# Substation Class

In [15]:
import numpy as np
import pandas as pd
import scipy

In [14]:
class Substation:
    
    # Initializer / Instance Attributes
    def __init__(self, region, dataframe):
        self.dataframe = dataframe
        self.load_count = 0
        self.region = region
        self.mu = None
        self.sigma = None
        self.start = None
        self.end = None
        
    def update_dates(self, start, end):
        self.start = start
        self.end = end
        
    def calculate_norm(self):
        agg_load_list = self.dataframe['AggregatedLoad'].tolist()
        self.mu, self.sigma = scipy.stats.norm.fit(agg_load_list)
        
    def create_date_cols(self):
        self.dataframe['Year'] = self.dataframe.index.year
        self.dataframe['Month'] = self.dataframe.index.month
        self.dataframe['Weekday'] = self.dataframe.index.weekday_name
        
        
    def description(self):
        return ('Substation based on data from {} to {}. '.format(self.start,self.end)\
               + 'The substation contains {} loads and a total {} hours of data'.format(self.load_count,
                                                                                        self.dataframe.shape[0]-1)\
                + 'The average hourly comsumption is {} (-/+ {}) kWh.'.format(self.mu,self.sigma))
    
    # Function cutting dataframe to whole years.
    # By default jan-dec but can be changed to whole
    # years from first date index. 
    def filter_whole_years(self, jan_start = False):
        if jan_start:
            start_date, end_date = str(self.start.year+1) +'-01-01', str(self.end.year-1) +'-12-31'
        else:
            max_years = math.floor((last_date - first_date) / datetime.timedelta(days=365))
            start_date = str(first_date).split(' ',1)[0]
            end_date = str(first_date + datetime.timedelta(days = (365 * max_years))).split(' ',1)[0]
        self.update_dates(start_date,end_date)
        self.dataframe = self.dataframe[start_date:end_date]
    
    # Function for generating and printing different kinds of
    # information about the dataframe and load profiles. 
    def print_insights(self, 
                       duration_curve = True,
                       numerical_info = True,
                       month_plot = True, 
                       weekday_plot = True):
        
        if 'AggregatedLoad' not in self.dataframe.columns:
            self.add_aggregated_col()
        if 'Month' not in self.dataframe.columns: 
            self.create_date_cols()
            
        if duration_curve:
            dataframe_lst = from_df_to_sorted_lst(dataframe)
            plot_load_duration_curve(dataframe_lst)
    
        if month_plot:
            %matplotlib inline
            ax = sns.boxplot(data=self.dataframe, x='Month', y='AggregatedLoad')
            ax.set_ylabel('kWh')
            ax.set_title('Hourly comsumption of the substation')
        
        if weekday_plot:
            %matplotlib inline
            order = ["Monday", "Tuesday", "Wednesday", "Thursday", "Friday", "Saturday", "Sunday"]
            ax1 = sns.boxplot(data=self.dataframe, x='Weekday', y='AggregatedLoad', order=order)
            ax1.set_ylabel('kWh')
            ax1.set_title('Hourly comsumption of the substation')
        

In [7]:
# Returns an updated dataframe object with
# a new profile added according to the input parameters. 

def read_LP(dataframe,load_type, num, path_dict):
    
    num_list = [i for i in range(0,num +1)]         
    path = path_dict[load_type]
    
    if path != None:
        LP_cols = pd.read_csv(path, index_col = 0, 
                              parse_dates = True, 
                              usecols = num_list) # Fix for out of range.
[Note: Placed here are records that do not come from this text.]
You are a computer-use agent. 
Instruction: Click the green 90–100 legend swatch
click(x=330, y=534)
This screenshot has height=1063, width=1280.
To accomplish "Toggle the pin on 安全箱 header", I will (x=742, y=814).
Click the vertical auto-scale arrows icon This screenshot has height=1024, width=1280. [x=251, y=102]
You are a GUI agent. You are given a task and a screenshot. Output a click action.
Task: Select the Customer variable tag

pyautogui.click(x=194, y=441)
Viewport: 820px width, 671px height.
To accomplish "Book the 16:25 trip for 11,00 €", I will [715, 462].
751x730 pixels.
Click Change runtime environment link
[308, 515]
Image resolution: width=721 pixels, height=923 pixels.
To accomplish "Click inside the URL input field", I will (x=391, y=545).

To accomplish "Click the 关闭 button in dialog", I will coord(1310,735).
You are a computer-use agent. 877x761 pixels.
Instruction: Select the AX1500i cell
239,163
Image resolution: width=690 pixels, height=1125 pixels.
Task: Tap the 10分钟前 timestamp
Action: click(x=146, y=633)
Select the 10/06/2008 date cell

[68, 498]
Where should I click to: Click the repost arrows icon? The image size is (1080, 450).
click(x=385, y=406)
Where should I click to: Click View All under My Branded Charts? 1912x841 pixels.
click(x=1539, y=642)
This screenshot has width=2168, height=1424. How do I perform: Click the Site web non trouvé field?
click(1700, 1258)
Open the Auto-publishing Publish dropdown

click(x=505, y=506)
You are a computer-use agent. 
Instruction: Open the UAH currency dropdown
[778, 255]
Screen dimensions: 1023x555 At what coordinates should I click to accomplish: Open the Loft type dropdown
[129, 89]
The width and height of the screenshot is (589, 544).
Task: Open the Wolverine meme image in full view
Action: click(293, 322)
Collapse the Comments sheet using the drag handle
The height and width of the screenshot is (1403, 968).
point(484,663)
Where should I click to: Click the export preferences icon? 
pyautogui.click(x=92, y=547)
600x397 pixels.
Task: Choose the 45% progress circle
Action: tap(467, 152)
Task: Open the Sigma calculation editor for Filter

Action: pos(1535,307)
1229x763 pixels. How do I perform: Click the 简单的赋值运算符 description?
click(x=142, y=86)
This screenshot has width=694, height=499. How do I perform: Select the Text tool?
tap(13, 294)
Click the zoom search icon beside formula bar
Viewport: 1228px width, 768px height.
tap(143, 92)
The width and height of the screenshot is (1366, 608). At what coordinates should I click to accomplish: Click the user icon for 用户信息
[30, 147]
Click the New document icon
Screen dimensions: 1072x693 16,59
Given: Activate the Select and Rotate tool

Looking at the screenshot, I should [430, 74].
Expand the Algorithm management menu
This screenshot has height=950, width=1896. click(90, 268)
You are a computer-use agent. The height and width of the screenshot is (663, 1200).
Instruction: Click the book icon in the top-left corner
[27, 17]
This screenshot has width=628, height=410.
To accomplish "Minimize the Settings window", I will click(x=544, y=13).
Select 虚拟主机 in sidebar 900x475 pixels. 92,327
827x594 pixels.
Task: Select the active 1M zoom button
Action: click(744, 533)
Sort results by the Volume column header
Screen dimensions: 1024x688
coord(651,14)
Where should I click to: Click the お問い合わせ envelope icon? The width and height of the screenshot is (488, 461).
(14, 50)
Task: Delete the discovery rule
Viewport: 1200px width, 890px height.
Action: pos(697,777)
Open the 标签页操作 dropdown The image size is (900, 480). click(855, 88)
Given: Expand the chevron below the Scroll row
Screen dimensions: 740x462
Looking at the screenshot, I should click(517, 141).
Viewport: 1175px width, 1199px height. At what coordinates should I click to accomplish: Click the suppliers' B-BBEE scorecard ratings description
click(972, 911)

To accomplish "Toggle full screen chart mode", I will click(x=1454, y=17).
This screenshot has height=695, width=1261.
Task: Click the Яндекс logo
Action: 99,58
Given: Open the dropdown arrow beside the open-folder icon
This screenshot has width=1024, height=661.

Use stochastic copy?
        LP_cols.columns = [load_type + str(i) for i in np.arange(1,len(LP_cols.columns)+1)]
        
        if dataframe.empty:
            dataframe = LP_cols
        else:  #Inner join for date compatability. Needs fixing if changing index structure!!
            dataframe = dataframe.merge(LP_cols, how = 'inner', left_index=True, right_index=True)          
    
    return dataframe

In [8]:
# Subfunction for creating a substation. 
# Triggering just input based on a predefined 
# list of load types.

def input_allocation_dict(load_type_list):
    allocation_dict = dict()
    for load in load_type_list:
        allocation_dict[load] = int(input('Number of '+ load + ': '))
    return allocation_dict

In [10]:
# A function to copy a load profile with stochastic deviation
# from the original. The values varies according to a gaussian 
# distribution, with default and mu = 0, sigma = 0.1. The
# funtion returns a copy of the dataframe with the new column. 

def copy_load_stochastic(dataframe, column_name, sigma=0.1):
    
    min_prob, max_prob = -sigma, sigma
    prob_array = (max_prob - min_prob) * np.random.random_sample(size=dataframe.shape[0]) + min_prob
    new_col_name = column_name + '_stoch_copy'
    dataframe[new_col_name] = dataframe[column_name] + dataframe[column_name].mul(prob_array)
    
    return dataframe

In [None]:
    # Class Attributes
    load_csv_path = {'house_new':'../data/new_houses.csv', 
                     'house_old':'../data/old_houses.csv', 
                     'house_mix_DH': '../data/mixed_ages_houses_district_heating.csv', 
                     'appart_DH': '../data/new_appartments_district_heating.csv'
                    }